=== Consigne ===
Recopiez mot pour mot le passage de l'extrait sur les droits de la personne en Colombie qui commence par « Le nombre de » et se termine par « sein de l'armée. ».

=== Extrait ===

------------------------

Le nombre de cas, leur répartition géographique et la diversité des unités militaires impliquées indiquent que ces exécutions ont été menées de manière plus ou moins systématique, par un nombre significatif de personnes au sein de l'armée.
En septembre 2009, le bureau du procureur général a déclaré qu'il enquêtait sur 2 077 exécutions du genre. Ce sont des personnes qui ont été tuées par l'armée nationale, par les gens qui étaient censés les protéger.
Le gouvernement a annoncé l'adoption de mesures pour protéger les syndicalistes et les défenseurs des droits de la personne, mais la réalité laisse voir une contradiction. Il y a un milieu hostile à la défense des droits de la personne en Colombie. Le gouvernement exprime encore très durement son opposition aux membres de la Cour suprême, aux membres de syndicats, et au travail que nous faisons en tant que défenseurs des droits de la personne.
Les conflits de travail sont assimilés à une affaire publique où différentes organisations agissent illégalement à l'encontre des syndicalistes, comme nous l'avons prouvé. Une des mesures les plus incroyables prises à l'encontre du peuple colombien concerne le ministère de la Sécurité intérieure, ou DAS, l'Agence de renseignement de l'État qui relève directement du président de la république.

------------------------

=== Entrées extraites ===
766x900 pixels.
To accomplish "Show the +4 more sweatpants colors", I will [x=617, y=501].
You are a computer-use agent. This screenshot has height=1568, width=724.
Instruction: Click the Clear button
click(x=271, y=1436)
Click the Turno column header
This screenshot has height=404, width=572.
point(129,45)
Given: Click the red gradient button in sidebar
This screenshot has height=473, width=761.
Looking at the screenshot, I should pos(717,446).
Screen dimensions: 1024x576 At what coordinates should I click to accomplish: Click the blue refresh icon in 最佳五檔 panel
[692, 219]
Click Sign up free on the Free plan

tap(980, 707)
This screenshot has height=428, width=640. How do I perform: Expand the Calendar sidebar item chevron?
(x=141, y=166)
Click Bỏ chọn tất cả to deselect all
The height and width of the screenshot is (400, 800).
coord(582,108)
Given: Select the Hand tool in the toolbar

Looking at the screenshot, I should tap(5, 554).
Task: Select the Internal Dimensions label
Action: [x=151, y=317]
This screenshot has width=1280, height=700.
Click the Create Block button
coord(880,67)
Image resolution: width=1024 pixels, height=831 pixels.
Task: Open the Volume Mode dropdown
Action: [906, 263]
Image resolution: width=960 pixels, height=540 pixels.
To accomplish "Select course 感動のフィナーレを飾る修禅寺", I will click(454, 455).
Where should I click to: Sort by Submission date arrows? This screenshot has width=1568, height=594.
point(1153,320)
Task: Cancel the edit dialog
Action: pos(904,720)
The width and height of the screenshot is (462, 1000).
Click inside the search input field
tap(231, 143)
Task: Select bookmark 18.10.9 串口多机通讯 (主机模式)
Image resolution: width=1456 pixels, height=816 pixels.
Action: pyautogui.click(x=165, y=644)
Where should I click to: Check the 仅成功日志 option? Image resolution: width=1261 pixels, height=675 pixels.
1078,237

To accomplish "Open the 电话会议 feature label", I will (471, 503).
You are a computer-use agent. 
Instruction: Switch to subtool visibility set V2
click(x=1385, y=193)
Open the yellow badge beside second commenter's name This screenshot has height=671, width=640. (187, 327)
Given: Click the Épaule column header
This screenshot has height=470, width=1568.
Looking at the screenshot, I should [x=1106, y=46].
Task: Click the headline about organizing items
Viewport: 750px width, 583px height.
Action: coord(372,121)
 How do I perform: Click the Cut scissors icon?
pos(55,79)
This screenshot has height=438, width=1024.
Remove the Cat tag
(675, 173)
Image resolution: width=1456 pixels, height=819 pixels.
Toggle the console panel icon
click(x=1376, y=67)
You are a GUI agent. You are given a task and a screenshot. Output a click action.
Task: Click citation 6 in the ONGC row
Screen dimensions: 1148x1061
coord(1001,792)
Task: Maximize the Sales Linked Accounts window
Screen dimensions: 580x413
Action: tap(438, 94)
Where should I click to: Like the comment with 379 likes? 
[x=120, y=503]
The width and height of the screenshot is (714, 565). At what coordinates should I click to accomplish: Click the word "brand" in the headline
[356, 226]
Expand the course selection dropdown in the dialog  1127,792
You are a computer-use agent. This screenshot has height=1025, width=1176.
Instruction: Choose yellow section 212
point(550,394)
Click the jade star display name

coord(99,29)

------------------------

=== Résultat final ===
Le nombre de cas, leur répartition géographique et la diversité des unités militaires impliquées indiquent que ces exécutions ont été menées de manière plus ou moins systématique, par un nombre significatif de personnes au sein de l'armée.